[Problem requirements] Every line from the one with "The width and" to the final line of the records should be printed exactly as it is, with pictures left out.

[Task material]
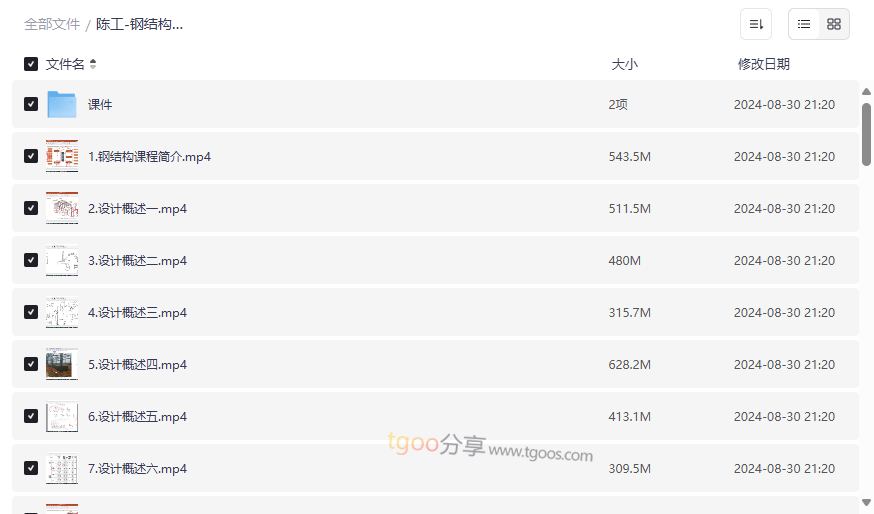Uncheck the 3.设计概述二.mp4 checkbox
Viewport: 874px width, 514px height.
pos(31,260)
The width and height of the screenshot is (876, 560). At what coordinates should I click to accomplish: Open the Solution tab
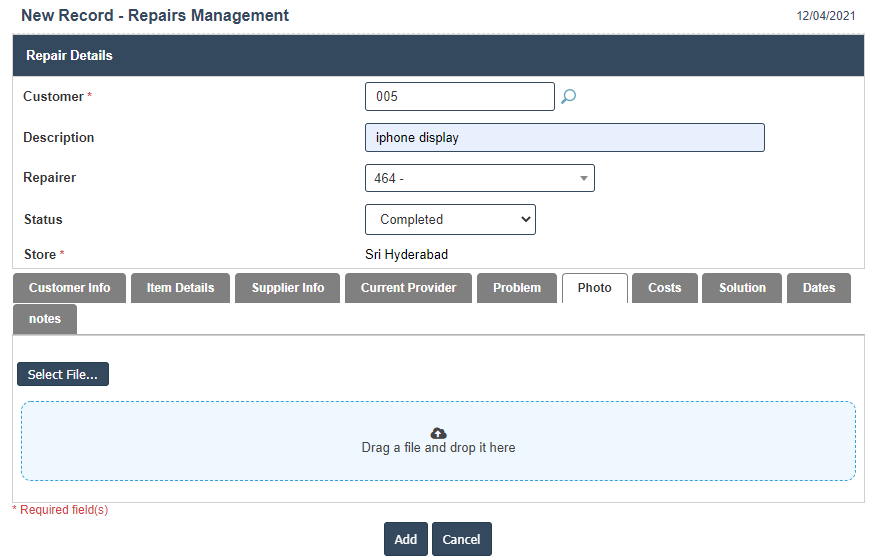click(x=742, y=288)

[Solution to the exercise]
The width and height of the screenshot is (876, 560). At what coordinates should I click to accomplish: Open the Solution tab
click(x=742, y=288)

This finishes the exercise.